Carlos Arthur Nuzman foi aclamado presidente do Comitê Olímpico Brasileiro, e ficará no cargo por mais seis anos, até o término dos Jogos Olímpicos de 2004, na Grécia. Em comum acordo com os conselheiros do COB e com apoio do Comitê Olímpico Internacional, esse novo mandato terá o acréscimo de dois anos. A mudança, segundo Nuzman, ‘‘é um ajuste necessário para que o mandato de cada presidente, a partir de agora, termine sempre após a realização de uma Olimpíada’’.
O período dos mandatos, até aqui, vinha terminando sempre dois anos antes de uma Olimpíada, o que acabava por dificultar as negociações com patrocinadores.

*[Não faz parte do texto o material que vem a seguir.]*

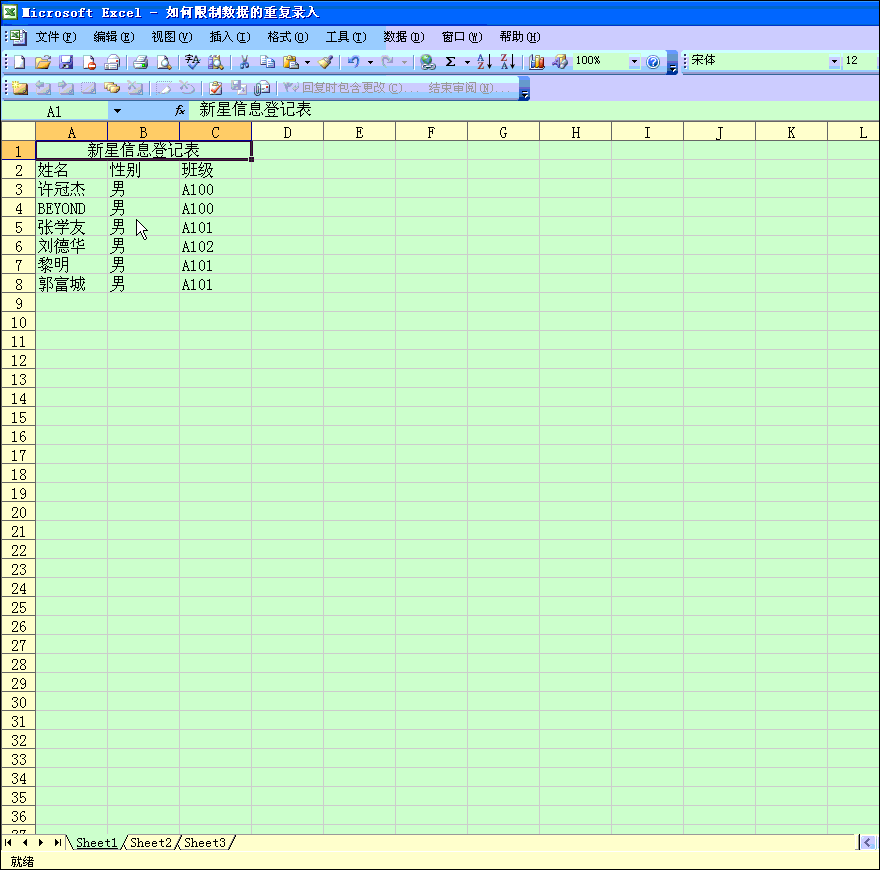Click the Print Preview icon
This screenshot has height=870, width=880.
coord(164,62)
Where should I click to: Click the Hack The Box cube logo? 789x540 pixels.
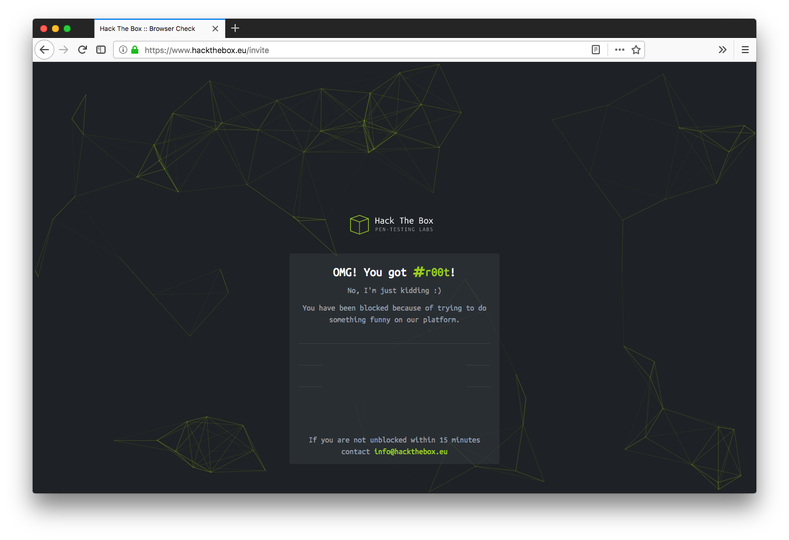359,225
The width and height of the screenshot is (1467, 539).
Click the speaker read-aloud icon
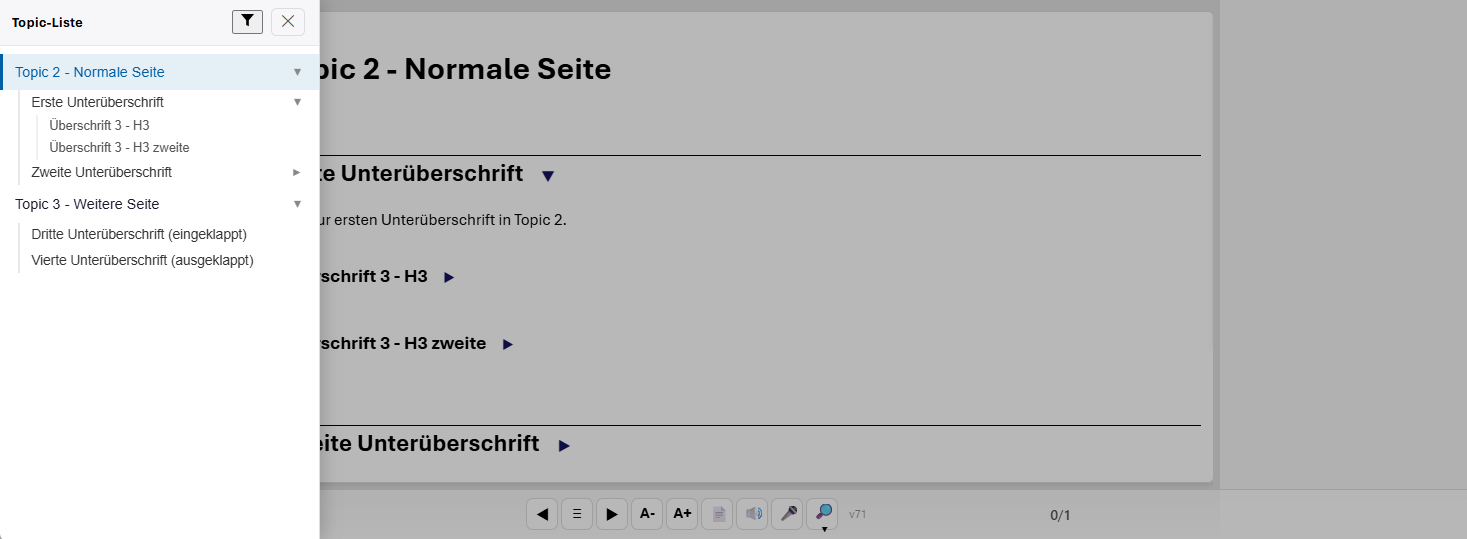(752, 514)
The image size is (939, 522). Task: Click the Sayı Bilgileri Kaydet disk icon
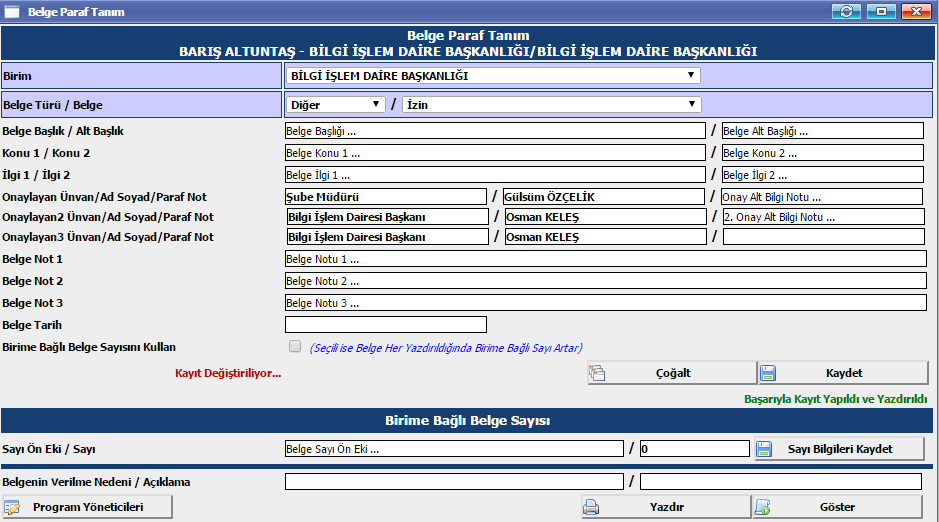point(764,449)
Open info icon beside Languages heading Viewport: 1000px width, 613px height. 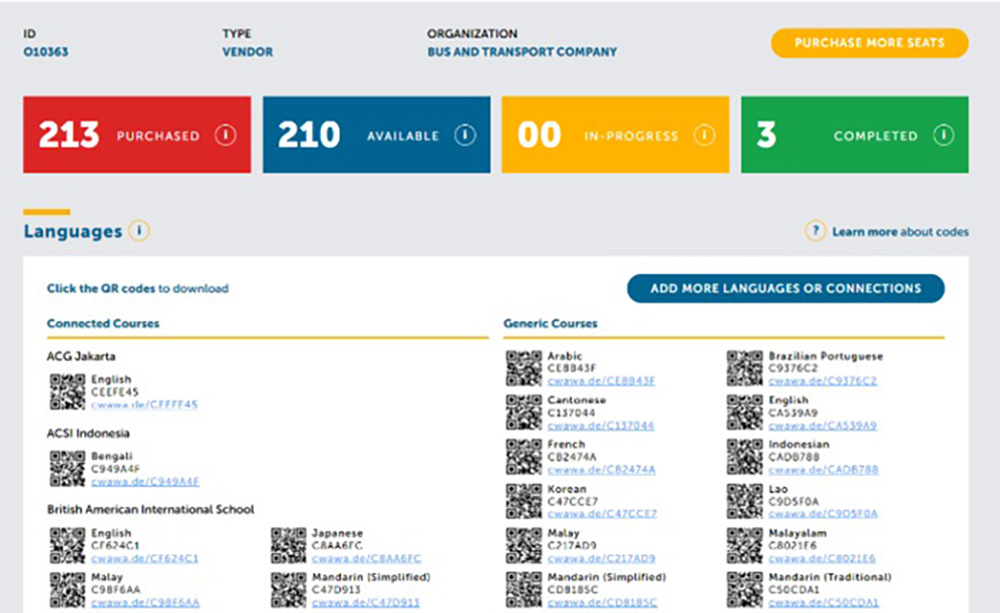pyautogui.click(x=139, y=231)
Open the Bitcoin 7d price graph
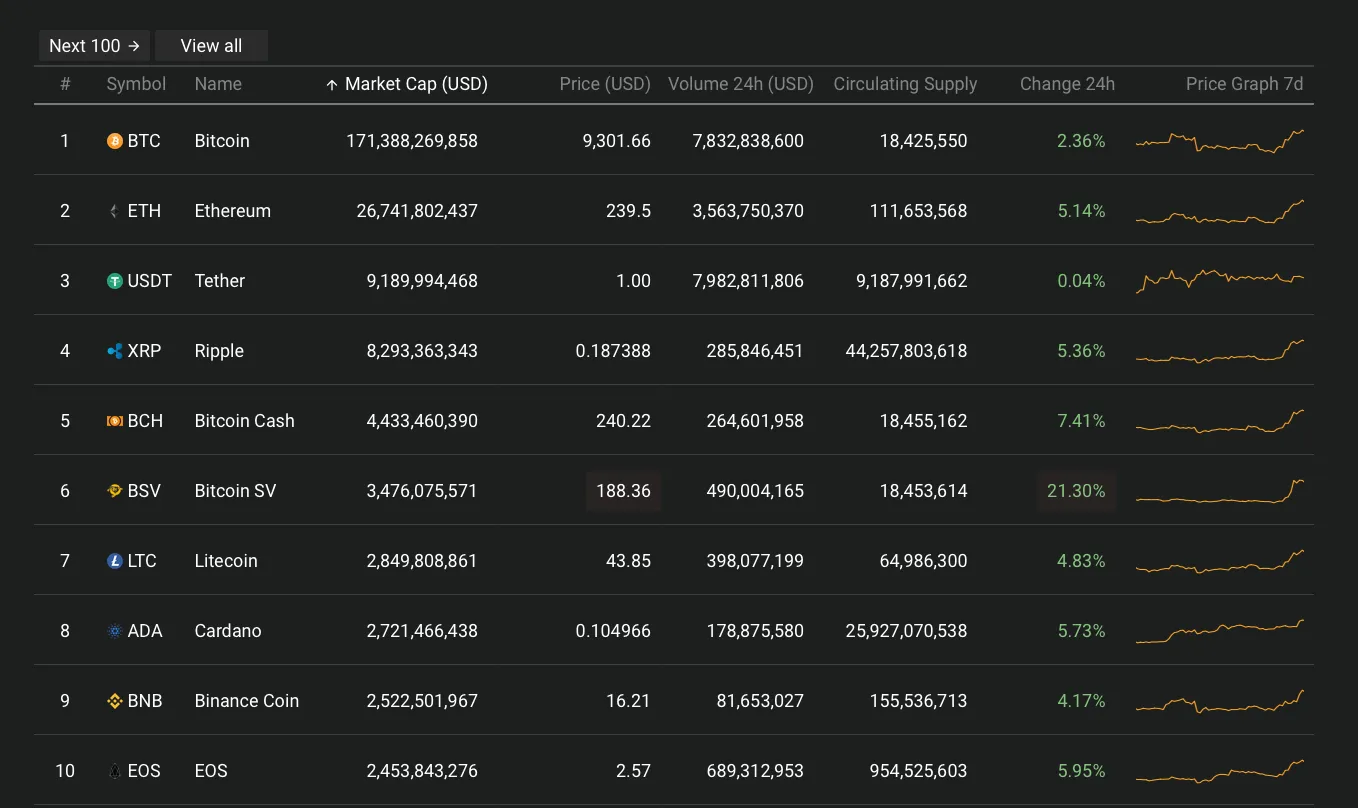The height and width of the screenshot is (808, 1358). pyautogui.click(x=1219, y=141)
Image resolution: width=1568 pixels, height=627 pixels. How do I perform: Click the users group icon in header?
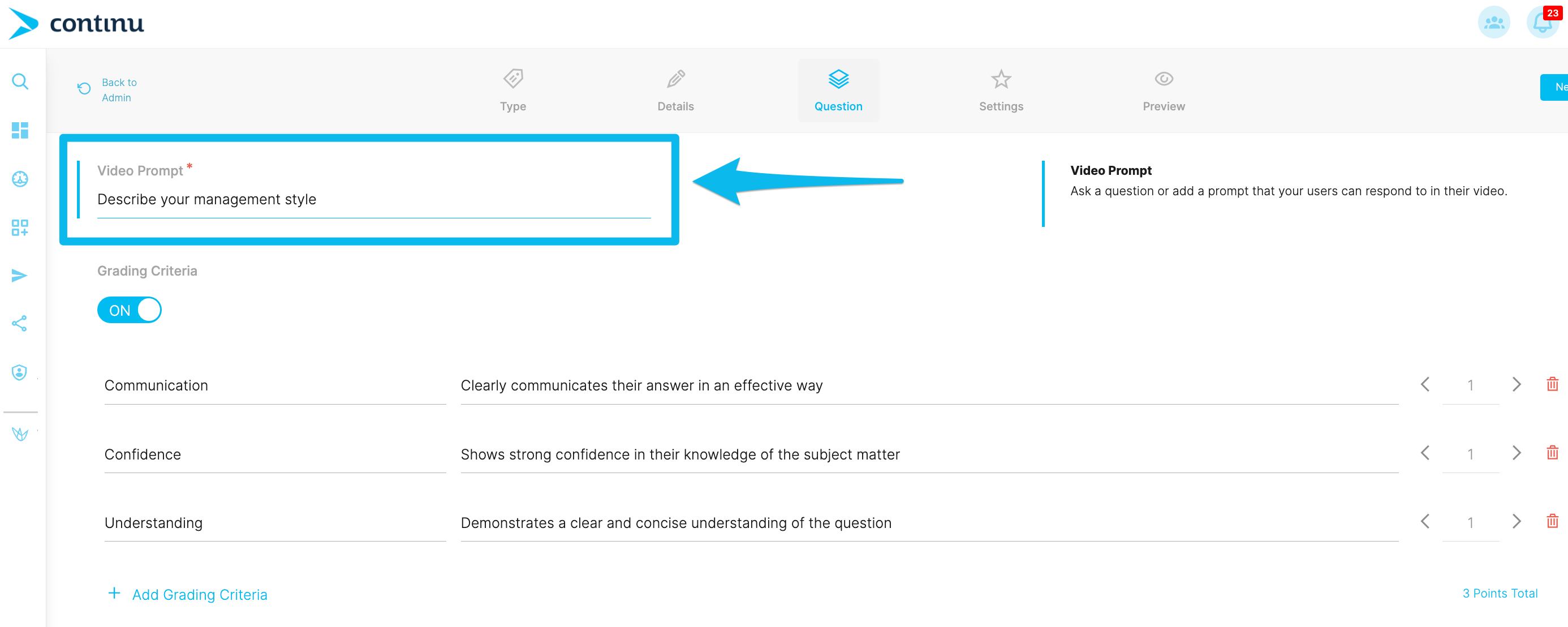1494,23
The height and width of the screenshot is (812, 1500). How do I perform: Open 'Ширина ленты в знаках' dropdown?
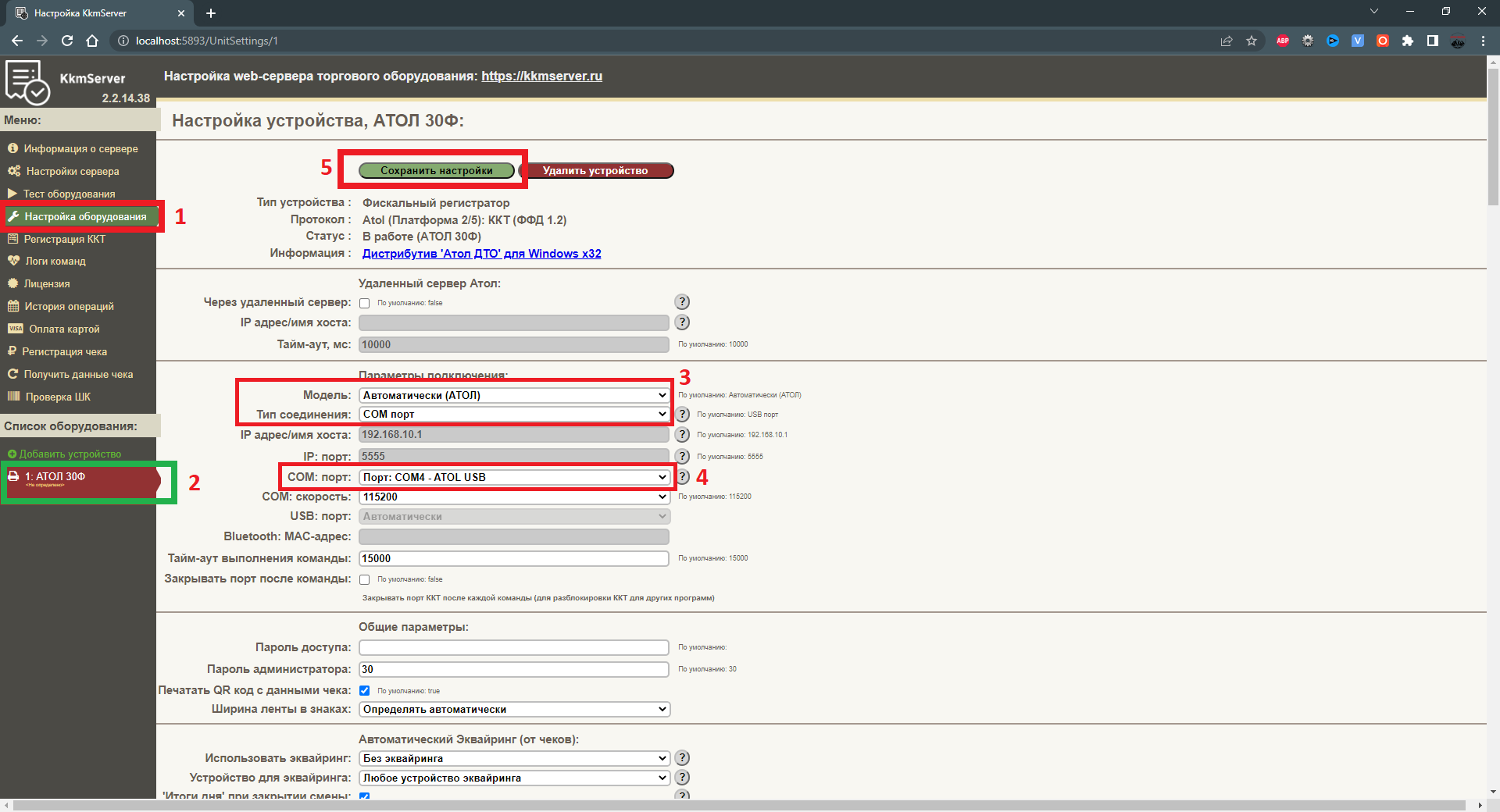tap(513, 710)
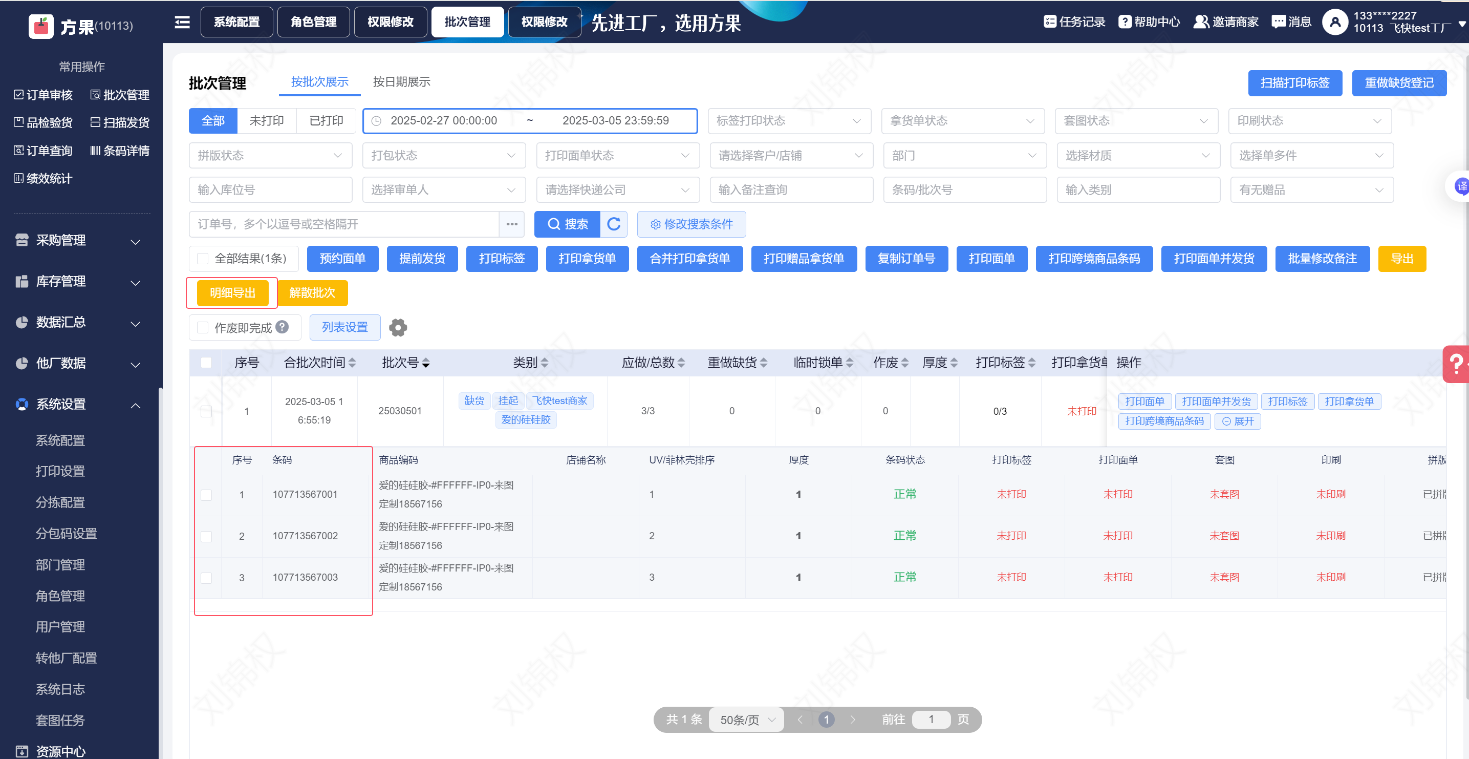Select the 角色管理 top tab
Image resolution: width=1469 pixels, height=759 pixels.
click(x=314, y=22)
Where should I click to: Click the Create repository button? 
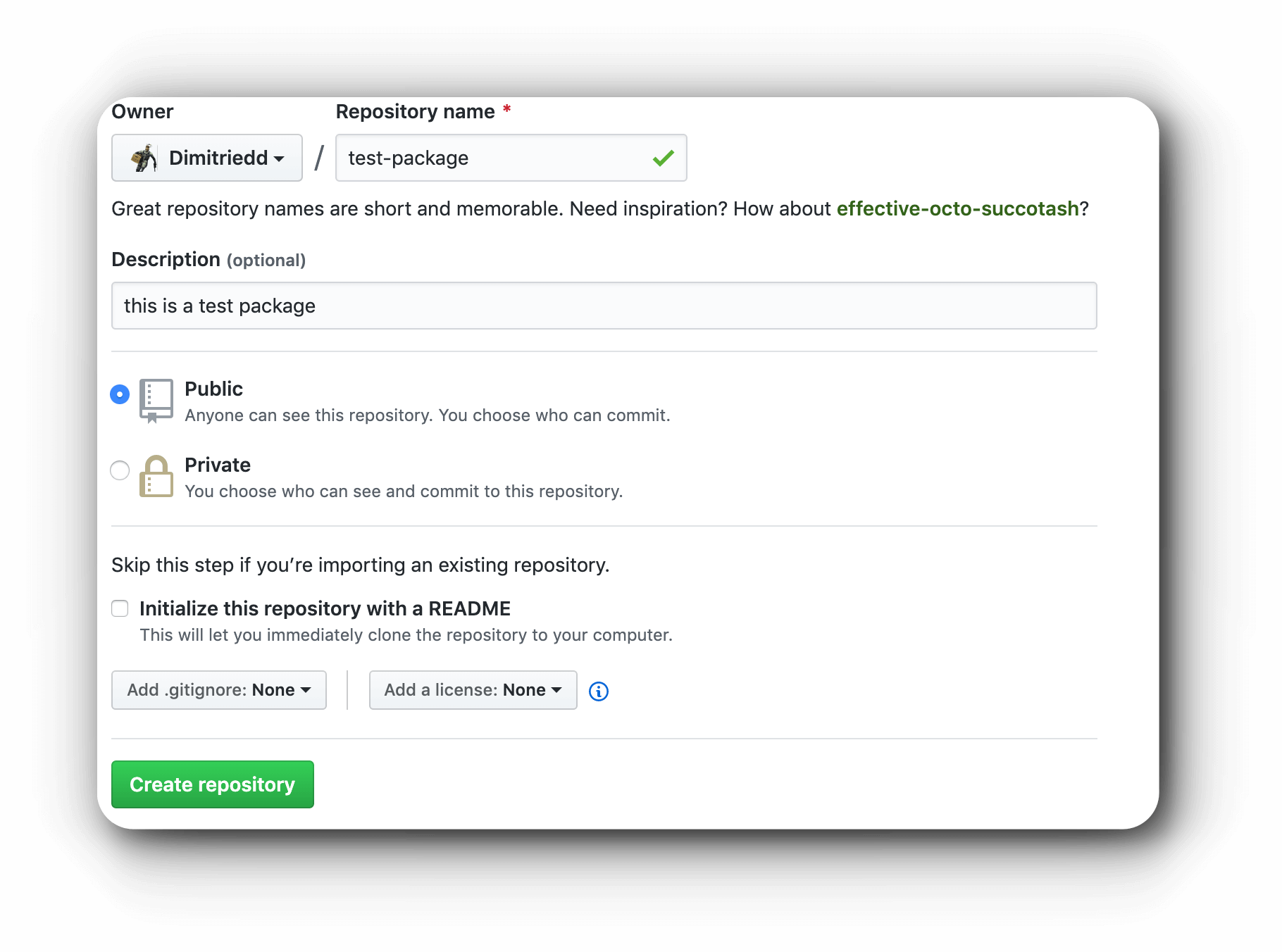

Pela fórmula antiga, o presidente do COB tinha pouco poder de negociação, pois ele poderia não estar no cargo até a realização dos Jogos Olímpicos consequente.
A prioridade do dirigente é trabalhar para que toda a estrutura do esporte olímpico no Brasil seja revista, sempre em parceria com o COI. Nuzman cita os modelos utilizados em países como a Austrália, os EUA, Itália e Holanda, que têm uma distribuição financeira relativamente equilibrada.